日本に古くから伝わる「和紙」とは、楮(コウゾ)三椏(ミツマタ)雁皮(ガンピ)といった植物の白皮部分から取り出した靭皮繊維(じんぴせんい)を主原料として、手で漉かれたものです。
その繊維1本1本は、長く、強く、しなやかなため、木の幹を砕いて作られる木材パルプを主原料とした洋紙とは性質が大きく異なります。
現在は機械で抄造(しょうぞう)された和風の紙や、よく似た風合いの異素材が「和紙」として数多く流通していますが、実はいずれも本来の意味からすると和紙ではなかったはずです。正確な分類があるわけではありませんが、残念ながら多くの人々が手で漉かれていると思って購入される和紙のほとんどがそうではありません。←こちらもクリック
和紙はひとくくりに見られがちな素材ですが、実は非常に多様多種です。その特徴は、原料となる植物や、処理工程の 違い、また産地ごとの風土や伝承技術によっても大きく異なります。美濃和紙の歴史はとりわけ古く、正倉院に保存されている資料にも使用されており、1300年以上に渡り受け継がれています。

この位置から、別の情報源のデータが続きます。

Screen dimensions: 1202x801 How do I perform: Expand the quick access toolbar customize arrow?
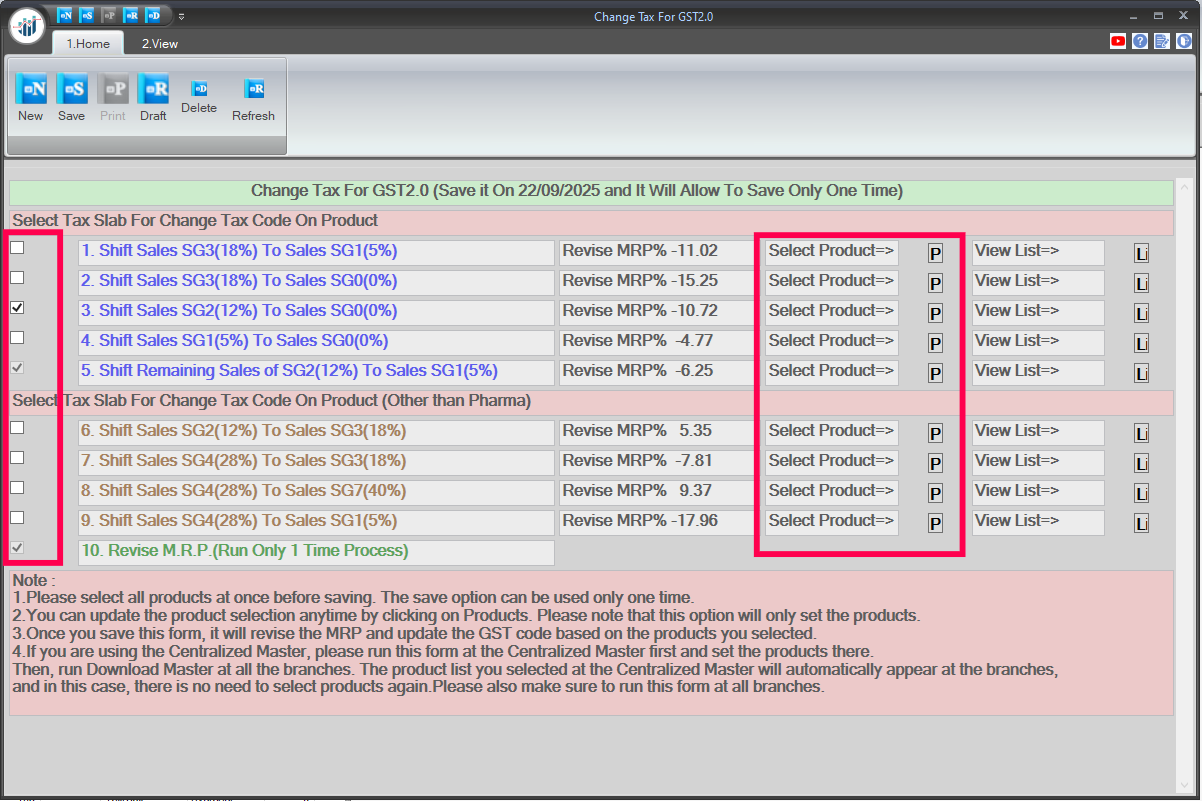[x=181, y=16]
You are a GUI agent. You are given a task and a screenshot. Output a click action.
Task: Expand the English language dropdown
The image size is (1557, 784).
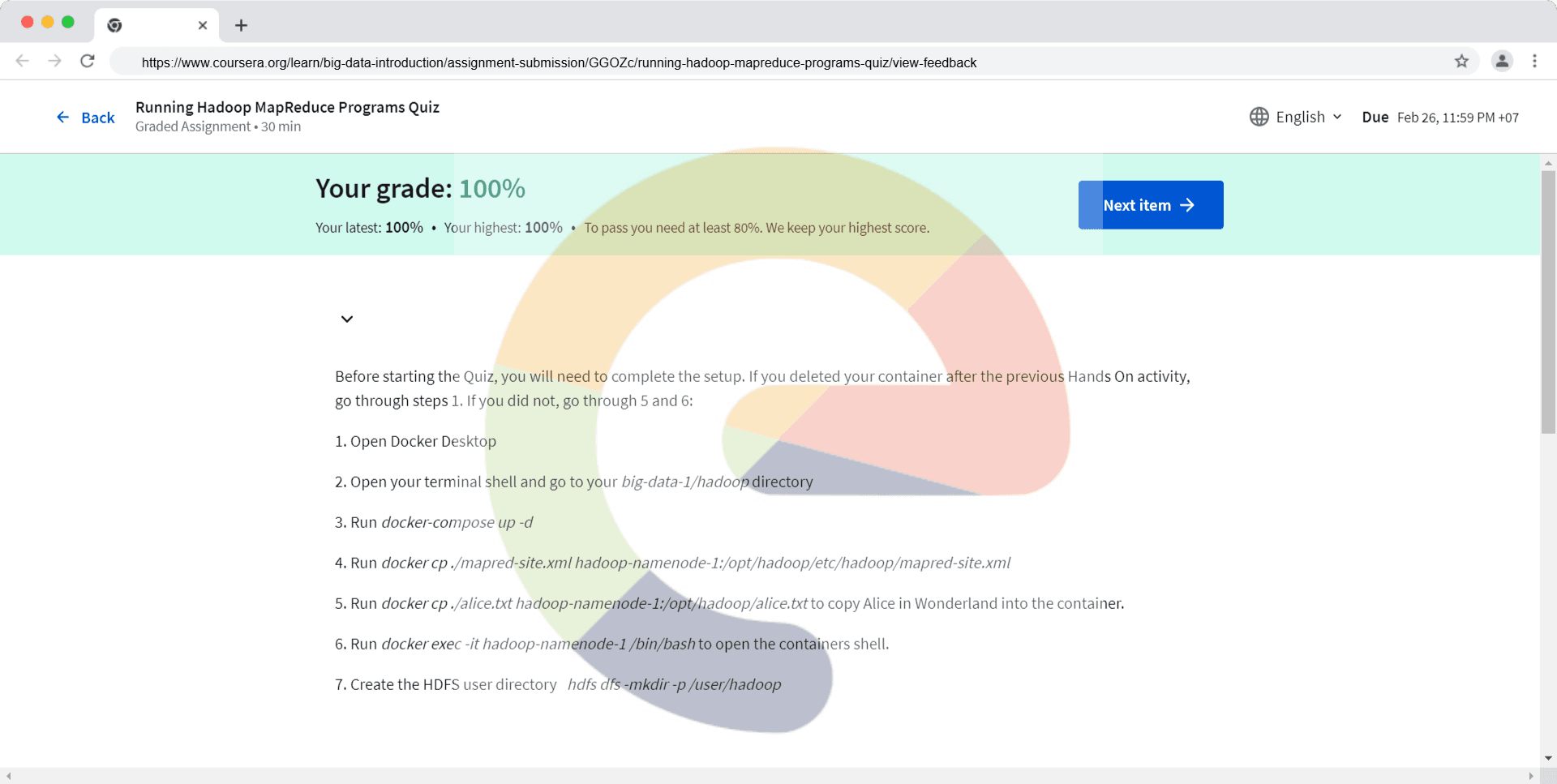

古くより最上級の障子紙産地として栄えた美濃の和紙作りは、職人が各工程に多くの手間をかけ、原料となる植物の皮を精製していくことで、天然繊維の特徴を最大限に引き出します。そうした原料を用い1枚1枚丹念に流し漉きの製法で漉きあげることで、繊細かつ強靭、ムラのない美しい紙を作り上げることができるのです。